KUTIPAN UNTUK DIBACA =
-*-*-

Yesus yang dielu-elukan ketika memasuki Yerusalem, adalah sosok yang memberi harapan pada pembebasan. Tekanan dan kungkungan keadaan sebagai bangsa terjajah. Bangsa Yahudi tertekan secara politik, ekonomi dan masih banyak sendi kehidupan lain.
Sementata rakyat, tertekan tidak saja oleh penjajahan bangsa asing Romawi tetapi juga elit politik dan agama Yahudi sendiri.
Kehadiran Yesus dengan berbagai mukjizat dan pernyataan-pernyataanNya, sangat melegakan, terutama masyarakat menengah ke bawah. Dimana Yesus melalui karya-karya ajaibNya menjangkau mereka.
Yesus adalah harapan! Tetapi fakta menyatakan hal lain. Yesus justru ditangkap, diadili, bahkan berujung hukuman salib yang menyebabkan kematian. Ditangan orang-orang, atau penguasa yang selama ini juga menyebabkan kegusaran bagi mereka. Herannya tanpa perlawanan apapun.
Keajaiban, mukjizat dan pernyataan-pernyataan Yesus yang selama ini berhasil membius dan mempesona mereka tidak berarti apa-apa. Padahal pada hal-hal itulah barangkali para pengikut Yesus yakin jalan pembebasan itu akan mereka peroleh. Tapi itu semua tidak mampu melawan kekuasaan tiran, yang selama ini menekan para pengikut Yesus.
Sangat manusiawi jika perasaan para pengikut Yesus pada saat itu terombang-ambing, dan barangkali memendam kekecewaan yang sangat mendalam, termasuk pada sosok Yesus. Yang telah gagal menyelamatkan diriNya sendiri, sementara Ia menjanjikan keselamatan bagi mereka yang percaya. Sangat sulit dipahami.
Injil Lukas mencatat percakapan yang sangat gamblang dalam sebuah perjalanan murid Yesus menuju Emaus dengan "orang asing". :
Lukas 24:19-21 (TB) Â Kata-Nya kepada mereka: "Apakah itu?"
Jawab mereka: "Apa yang terjadi dengan Yesus orang Nazaret. Dia adalah seorang nabi, yang berkuasa dalam pekerjaan dan perkataan di hadapan Allah dan di depan seluruh bangsa kami.
Tetapi imam-imam kepala dan pemimpin-pemimpin kami telah menyerahkan Dia untuk dihukum mati dan mereka telah menyalibkan-Nya.
Padahal kami dahulu mengharapkan, bahwa Dialah yang datang untuk membebaskan bangsa Israel. Tetapi sementara itu telah lewat tiga hari, sejak semuanya itu terjadi.
Terkesan jelas bagaimana perasaan pengikut Yesus pada dialog tersebut. Sebuah harapan yang pupus. Kecewa, sedih, barangkali juga marah tapi dalam ketidakberdayaan.
Lantas apakah kehidupan berhenti pada titik itu?
Kecewaan dalam kisah perjalanan pengikut Yesus menuju Emaus, menjadi fokus mereka. Alhasil mereka gagal melihat kehadiran Yesus yang sudah dinyatakan sendiri dalam pernyataan-pernyataanNya sebelum Ia disalibkan. Padahal sosok orang asing yang bertanya dan berjalan dengan para pengikut itu adalah Yesus sendiri yang telah bangkit.

-*-*-

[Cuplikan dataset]
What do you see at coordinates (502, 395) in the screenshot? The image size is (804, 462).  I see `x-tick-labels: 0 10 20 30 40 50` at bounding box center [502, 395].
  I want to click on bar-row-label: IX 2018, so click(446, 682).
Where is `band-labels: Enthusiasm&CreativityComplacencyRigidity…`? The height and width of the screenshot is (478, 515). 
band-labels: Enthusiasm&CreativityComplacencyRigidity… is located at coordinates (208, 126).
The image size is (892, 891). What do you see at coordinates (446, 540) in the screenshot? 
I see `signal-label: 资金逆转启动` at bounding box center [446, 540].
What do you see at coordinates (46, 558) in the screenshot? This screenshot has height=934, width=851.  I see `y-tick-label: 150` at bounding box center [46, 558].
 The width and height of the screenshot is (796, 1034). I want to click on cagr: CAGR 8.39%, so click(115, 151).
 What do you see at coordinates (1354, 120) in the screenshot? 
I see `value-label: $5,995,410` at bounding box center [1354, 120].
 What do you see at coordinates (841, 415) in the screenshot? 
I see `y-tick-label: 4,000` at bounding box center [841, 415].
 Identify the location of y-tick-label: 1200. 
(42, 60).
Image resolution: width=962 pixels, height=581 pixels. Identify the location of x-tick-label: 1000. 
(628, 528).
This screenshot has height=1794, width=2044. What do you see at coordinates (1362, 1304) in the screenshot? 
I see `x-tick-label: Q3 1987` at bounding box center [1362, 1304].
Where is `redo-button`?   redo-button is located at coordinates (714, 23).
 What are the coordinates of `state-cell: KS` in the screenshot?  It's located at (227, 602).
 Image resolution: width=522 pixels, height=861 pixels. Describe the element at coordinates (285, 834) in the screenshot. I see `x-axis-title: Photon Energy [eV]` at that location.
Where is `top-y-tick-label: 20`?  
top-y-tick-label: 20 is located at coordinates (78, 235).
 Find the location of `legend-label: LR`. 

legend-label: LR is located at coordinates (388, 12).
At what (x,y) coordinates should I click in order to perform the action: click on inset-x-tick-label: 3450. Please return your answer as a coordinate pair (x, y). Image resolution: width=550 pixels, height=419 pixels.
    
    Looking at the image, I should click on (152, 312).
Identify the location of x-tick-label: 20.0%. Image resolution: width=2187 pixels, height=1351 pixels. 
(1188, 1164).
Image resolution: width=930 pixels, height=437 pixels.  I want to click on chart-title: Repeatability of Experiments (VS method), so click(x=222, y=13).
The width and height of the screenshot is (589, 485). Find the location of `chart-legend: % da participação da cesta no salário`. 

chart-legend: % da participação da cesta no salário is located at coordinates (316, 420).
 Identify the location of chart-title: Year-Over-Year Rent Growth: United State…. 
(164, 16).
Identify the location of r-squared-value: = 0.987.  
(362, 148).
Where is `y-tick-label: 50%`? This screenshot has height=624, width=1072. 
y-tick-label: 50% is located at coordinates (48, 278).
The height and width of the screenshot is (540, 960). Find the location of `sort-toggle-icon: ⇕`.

-*-*-

TUGAS SINGKAT 1 =
Menurut kutipan tentang perjalanan ke Emaus, siapa sebenarnya sosok orang asing yang bertanya dan berjalan bersama para pengikut Yesus?
TUGAS SINGKAT 2 =
Kutip bagian kutipan tentang perjalanan ke Emaus mulai dari "Injil Lukas mencatat" sampai "semuanya itu terjadi." tanpa mengubah apa pun.

JAWABAN TERTULIS 1 =
Sosok orang asing itu adalah Yesus sendiri yang telah bangkit.

JAWABAN TERTULIS 2 =
Injil Lukas mencatat percakapan yang sangat gamblang dalam sebuah perjalanan murid Yesus menuju Emaus dengan "orang asing". :
Lukas 24:19-21 (TB) Â Kata-Nya kepada mereka: "Apakah itu?"
Jawab mereka: "Apa yang terjadi dengan Yesus orang Nazaret. Dia adalah seorang nabi, yang berkuasa dalam pekerjaan dan perkataan di hadapan Allah dan di depan seluruh bangsa kami.
Tetapi imam-imam kepala dan pemimpin-pemimpin kami telah menyerahkan Dia untuk dihukum mati dan mereka telah menyalibkan-Nya.
Padahal kami dahulu mengharapkan, bahwa Dialah yang datang untuk membebaskan bangsa Israel. Tetapi sementara itu telah lewat tiga hari, sejak semuanya itu terjadi.